03/12/2010
Aung San Suu Kyi durante la Giornata mondiale per la lotta all'Aids
In Birmania non c'è spazio per le illusioni. Dopo la liberazione di Aung San Suu Kyi, leader dell'opposizione democratica, sotto la pressione della comunità internazionale, di fatto poco cambia nella politica della dittatura militare al potere nel Paese asiatico da vent'anni. Suu Kyi, finalmente libera dopo sette anni consecutivi di arresti domiciliari (15 degli ultimi 21 anni trascorsi in stato di arresto), ha potuto stringere tra le sue braccia, in un commovente incontro all'aeroporto di Rangoon, il figlio minore, Kim Aris (il più grande si chiama Alexander), che non vedeva da dieci anni.
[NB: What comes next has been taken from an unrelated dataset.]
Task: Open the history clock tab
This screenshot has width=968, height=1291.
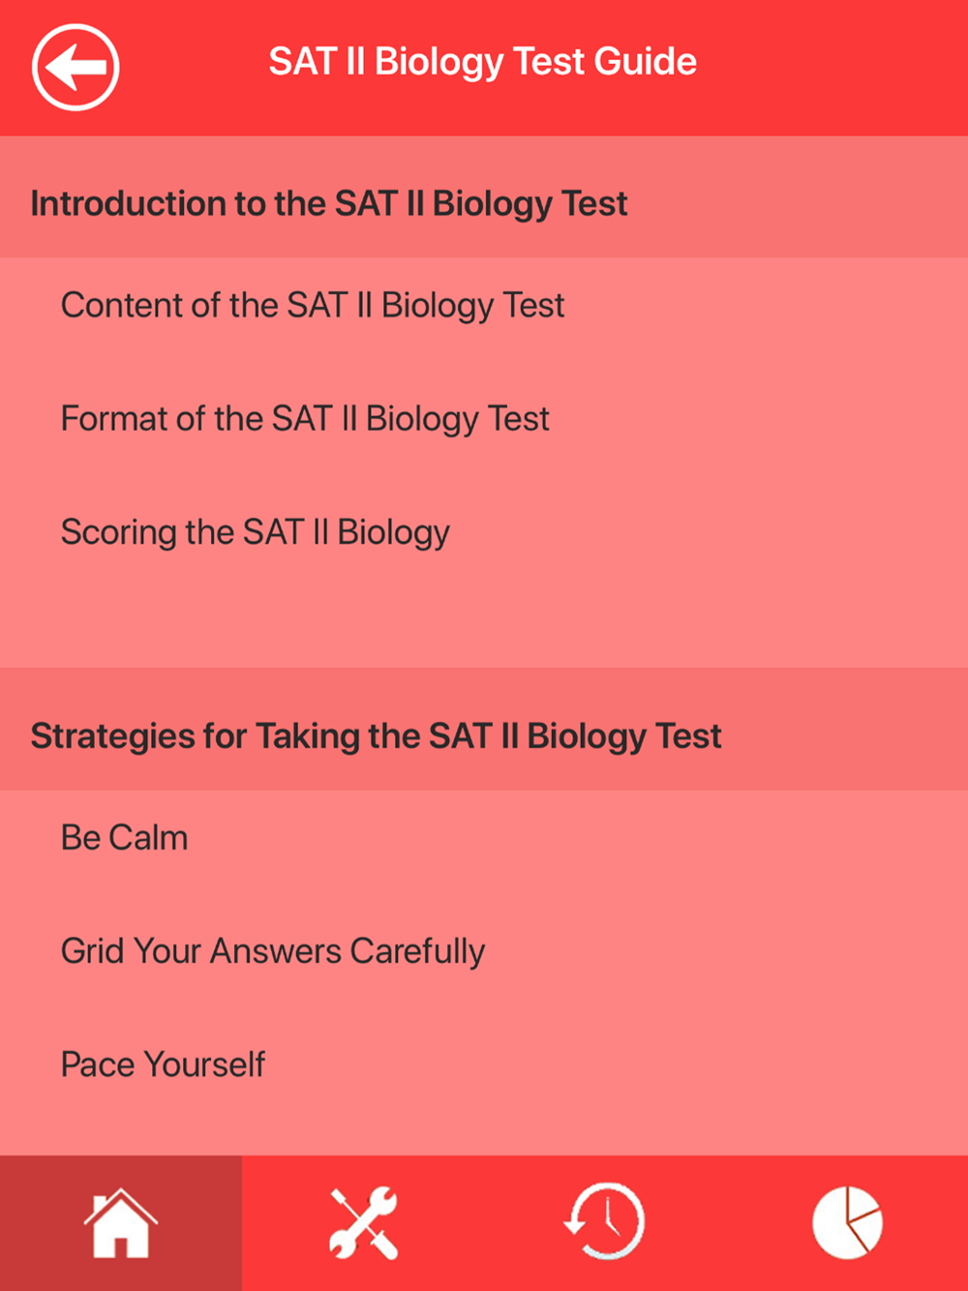Action: pyautogui.click(x=605, y=1223)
Ma la giunta militare non allenta le sue misure repressive e continua a controllare tutti i movimenti che ruotano attorno alla leader della Lega per la democrazia e le manifestazioni in suo favore. Un paio di settimane fa le autorità hanno ordinato la sospensione delle pubblicazioni a nove riviste che avevano dedicato ampio spazio alla liberazione di Suu Kyi, contestando loro di non aver rispettato le regole.
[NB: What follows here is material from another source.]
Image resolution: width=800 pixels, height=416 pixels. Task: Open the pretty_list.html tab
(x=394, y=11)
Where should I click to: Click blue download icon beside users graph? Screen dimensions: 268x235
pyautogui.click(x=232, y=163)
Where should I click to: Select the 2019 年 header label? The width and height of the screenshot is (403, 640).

Ma la repressione della giunta non si ferma alla stampa. Alcuni giorni prima, Aung San Suu Kyi aveva visitato a Rangoon un centro medico per la cura dei malati di Aids, dove la leader dissidente era stata accolta da un bagno di folla. Un entusiamo che è stato immediatamente punito. Il giorno successivo, infatti, la giunta militare ha deciso di chiudere la clinica, rendendo noto a dirigenti e personale medico che i permessi mensili non sarebbero stati rinnovati. Adesso, i pazienti si trovano in mezzo alla strada. Una volta venivano accolti e curati nei monasteri buddhisti. Poi, dopo la protesta dei monaci del 2007, le autorità hanno revocato il permesso ai monasteri di ospitare i malati di Aids. Secondo l'agenzia Onu per la lotta all'Aids, in Birmania le persone affette dal virus sono 240mila.